Em casa a banda toca nesse ritmo. Em 27 anos de discursos como deputado na Câmara, o pai Jair Bolsonaro defendeu milicianos “do bem” e grupos de extermínio pelo menos quatro vezes. A primeira, em 2003, ao defender grupos de extermínio:
“Enquanto o Estado não tiver coragem de adotar a pena de morte, o crime de extermínio, no meu entender, será muito bem-vindo. Se não houver espaço para ele na Bahia, pode ir para o Rio de Janeiro. Se depender de mim, terão todo o meu apoio, porque no meu Estado só as pessoas inocentes são dizimadas.”
Em 2008, ao criticar o relatório final da CPI das Milícias, Bolsonaro disse que “não se pode generalizar” ao falar de milicianos. Na época, a CPI pediu o indiciamento de 266 pessoas, entre elas sete políticos, suspeitas de ligação com grupos paramilitares no Rio.
“Querem atacar o miliciano, que passou a ser o símbolo da maldade e pior do que os traficantes. Existe miliciano que não tem nada a ver com ‘gatonet’, com venda de gás. Como ele ganha 850 reais por mês, que é quanto ganha um soldado da PM ou do bombeiro, e tem a sua própria arma, ele organiza a segurança na sua comunidade. Nada a ver com milícia ou exploração de ‘gatonet’, venda de gás ou transporte alternativo. Então, Sr. Presidente, não podemos generalizar.”

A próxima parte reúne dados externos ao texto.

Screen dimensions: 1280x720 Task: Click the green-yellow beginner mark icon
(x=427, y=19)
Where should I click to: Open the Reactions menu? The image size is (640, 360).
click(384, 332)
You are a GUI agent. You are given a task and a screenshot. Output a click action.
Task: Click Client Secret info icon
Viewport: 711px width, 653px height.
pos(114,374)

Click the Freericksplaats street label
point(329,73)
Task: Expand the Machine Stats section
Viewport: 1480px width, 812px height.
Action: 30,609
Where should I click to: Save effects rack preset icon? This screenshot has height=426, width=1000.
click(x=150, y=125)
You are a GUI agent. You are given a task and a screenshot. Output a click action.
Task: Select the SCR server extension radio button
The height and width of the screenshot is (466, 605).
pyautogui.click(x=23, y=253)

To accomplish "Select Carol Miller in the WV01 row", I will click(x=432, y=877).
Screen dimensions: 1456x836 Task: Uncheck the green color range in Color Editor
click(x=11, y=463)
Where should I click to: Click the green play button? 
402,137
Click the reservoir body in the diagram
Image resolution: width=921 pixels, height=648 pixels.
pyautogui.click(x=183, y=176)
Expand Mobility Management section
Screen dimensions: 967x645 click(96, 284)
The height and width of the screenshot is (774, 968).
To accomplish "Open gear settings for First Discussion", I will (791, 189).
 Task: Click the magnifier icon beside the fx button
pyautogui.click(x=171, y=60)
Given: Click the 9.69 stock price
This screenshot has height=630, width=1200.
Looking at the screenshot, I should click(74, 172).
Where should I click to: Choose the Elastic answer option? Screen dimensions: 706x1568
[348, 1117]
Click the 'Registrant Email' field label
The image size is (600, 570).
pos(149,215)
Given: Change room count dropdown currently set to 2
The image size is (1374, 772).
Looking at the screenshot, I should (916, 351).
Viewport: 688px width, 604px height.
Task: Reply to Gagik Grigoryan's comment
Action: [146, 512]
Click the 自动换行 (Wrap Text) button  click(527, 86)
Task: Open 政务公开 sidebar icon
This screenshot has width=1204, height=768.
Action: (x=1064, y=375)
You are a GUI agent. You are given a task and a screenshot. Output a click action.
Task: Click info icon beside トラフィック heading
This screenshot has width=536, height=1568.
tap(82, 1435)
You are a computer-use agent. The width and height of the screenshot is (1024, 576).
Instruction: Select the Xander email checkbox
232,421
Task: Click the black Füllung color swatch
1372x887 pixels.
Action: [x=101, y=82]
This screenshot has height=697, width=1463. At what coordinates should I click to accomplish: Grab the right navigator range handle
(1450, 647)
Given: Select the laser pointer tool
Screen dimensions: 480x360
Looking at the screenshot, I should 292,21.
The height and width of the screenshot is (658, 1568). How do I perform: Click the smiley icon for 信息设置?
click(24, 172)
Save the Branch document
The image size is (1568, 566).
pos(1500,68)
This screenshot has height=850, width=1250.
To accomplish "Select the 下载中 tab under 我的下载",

Quando foi relembrado sobre este apreço pelas milícias durante a campanha eleitoral de 2018, Bolsonaro fez a egípcia e se disse desinteressado no tema. “Hoje em dia ninguém apoia milícia mais não. Mas não me interessa mais discutir isso”, disse.
Jair Bolsonaro, vale lembrar, foi o único presidenciável a não se manifestar sobre a execução de Marielle Franco e Anderson Gomes. E Flávio Bolsonaro foi o único deputado que votou contra a vereadora assassinada receber a medalha Tiradentes como uma homenagem póstuma.
No fim das contas, o brasileiro parece ter eleito o Major Rocha achando que estava votando no Coronel Nascimento. Talvez seus eleitores precisem assistir à Tropa de Elite de novo.
Correção: 22 de janeiro de 2019, às 20h46
Este texto inicialmente afirmou que a mãe e a esposa do ex-PM Adriano Nóbrega fizeram depósitos na conta do Fabrício Queiroz. Na verdade, foi apenas Raimunda, a mãe do ex-policial. O texto foi atualizado para refletir a mudança.